Hi! Thank you for reaching out!
Seems like the vcvtneeph2ps instruction not recognized by the compiler, I did a quick search and the instruction is supported on Clang since v16.0 as part of the AVX-NE-CONVERT ISA, seems like you are using v17.0 so it should work fine.
If it's not working for Clang in general I can do a quick patch to prevent the compiler error while we find a solution, just let me know. In the meanwhile i think you should be able to safely delete the if and everything inside at line https://github.com/microsoft/onnxruntime/blob/c7138a2630b01e30340a52959c232305394fd86f/cmake/onnxruntime_mlas.cmake#L574 and that should fix the compiler issue.
Let me know if it works!
It is more about if your Assembler(like gas) can recognize this instruction. We should write a test program to check it: https://cmake.org/cmake/help/latest/module/CheckSourceCompiles.html, instead of detecting compiler name/version.
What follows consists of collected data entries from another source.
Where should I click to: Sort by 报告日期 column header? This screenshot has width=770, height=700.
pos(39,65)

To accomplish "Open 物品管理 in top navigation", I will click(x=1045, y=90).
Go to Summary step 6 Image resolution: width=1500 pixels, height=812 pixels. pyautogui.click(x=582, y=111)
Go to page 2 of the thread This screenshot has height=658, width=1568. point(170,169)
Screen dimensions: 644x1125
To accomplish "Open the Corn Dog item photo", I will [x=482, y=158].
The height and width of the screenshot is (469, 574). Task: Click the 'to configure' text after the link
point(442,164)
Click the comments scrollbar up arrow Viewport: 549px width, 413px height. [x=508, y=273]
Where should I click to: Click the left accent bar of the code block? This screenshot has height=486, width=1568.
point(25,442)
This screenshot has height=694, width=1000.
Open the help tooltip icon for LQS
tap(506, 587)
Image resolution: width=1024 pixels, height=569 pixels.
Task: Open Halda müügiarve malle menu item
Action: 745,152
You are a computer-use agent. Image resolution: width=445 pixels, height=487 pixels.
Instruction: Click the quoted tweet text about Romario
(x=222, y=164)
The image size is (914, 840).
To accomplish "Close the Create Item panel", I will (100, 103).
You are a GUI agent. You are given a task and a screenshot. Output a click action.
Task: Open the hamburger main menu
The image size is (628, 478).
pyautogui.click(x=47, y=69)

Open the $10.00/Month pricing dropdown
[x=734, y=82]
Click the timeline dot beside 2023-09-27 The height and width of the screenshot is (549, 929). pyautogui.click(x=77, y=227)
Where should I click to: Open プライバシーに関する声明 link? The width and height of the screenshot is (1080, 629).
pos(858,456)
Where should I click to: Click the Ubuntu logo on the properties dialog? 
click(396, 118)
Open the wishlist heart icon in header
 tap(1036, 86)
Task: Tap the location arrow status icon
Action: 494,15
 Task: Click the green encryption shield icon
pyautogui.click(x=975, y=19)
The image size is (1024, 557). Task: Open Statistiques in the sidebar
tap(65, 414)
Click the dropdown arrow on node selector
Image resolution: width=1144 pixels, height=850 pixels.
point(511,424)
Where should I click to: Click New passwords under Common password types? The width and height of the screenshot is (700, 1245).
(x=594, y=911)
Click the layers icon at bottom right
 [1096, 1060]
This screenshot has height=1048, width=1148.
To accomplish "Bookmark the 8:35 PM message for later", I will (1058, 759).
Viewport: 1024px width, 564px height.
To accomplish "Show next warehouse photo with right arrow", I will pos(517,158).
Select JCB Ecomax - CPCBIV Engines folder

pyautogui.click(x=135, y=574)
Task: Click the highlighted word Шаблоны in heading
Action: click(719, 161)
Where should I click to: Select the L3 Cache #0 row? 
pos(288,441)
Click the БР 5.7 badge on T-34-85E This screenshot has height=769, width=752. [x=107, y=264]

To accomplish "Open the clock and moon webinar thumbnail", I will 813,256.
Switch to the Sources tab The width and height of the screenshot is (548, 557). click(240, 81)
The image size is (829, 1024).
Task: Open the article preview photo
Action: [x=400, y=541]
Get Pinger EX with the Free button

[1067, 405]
Contributions are welcomed
Thank you @eralmual for the suggestion, your proposed solution solves the problem. However, as the compilation continues I am greeted by a lot more errors.
/pfs/lustrep2/projappl/project_465000941/compartments/onnxruntime/build/Linux/Release/amdgpu/onnxruntime/core/providers/rocm/tensor/cast_op.cc:295:1: error: explicit instantiation of 'ComputeInternal' that occurs after an explicit specialization has no effect [-Werror,-Winstantiation-after-specialization]
SPECIALIZE_IMPL(MLFloat16)
/pfs/lustrep2/projappl/project_465000941/compartments/onnxruntime/onnxruntime/core/providers/rocm/nn/conv_impl.cu:24:21: error: implicit conversion loses integer precision: 'size_t' (aka 'unsigned long') to 'int' [-Werror,-Wshorten-64-to-32]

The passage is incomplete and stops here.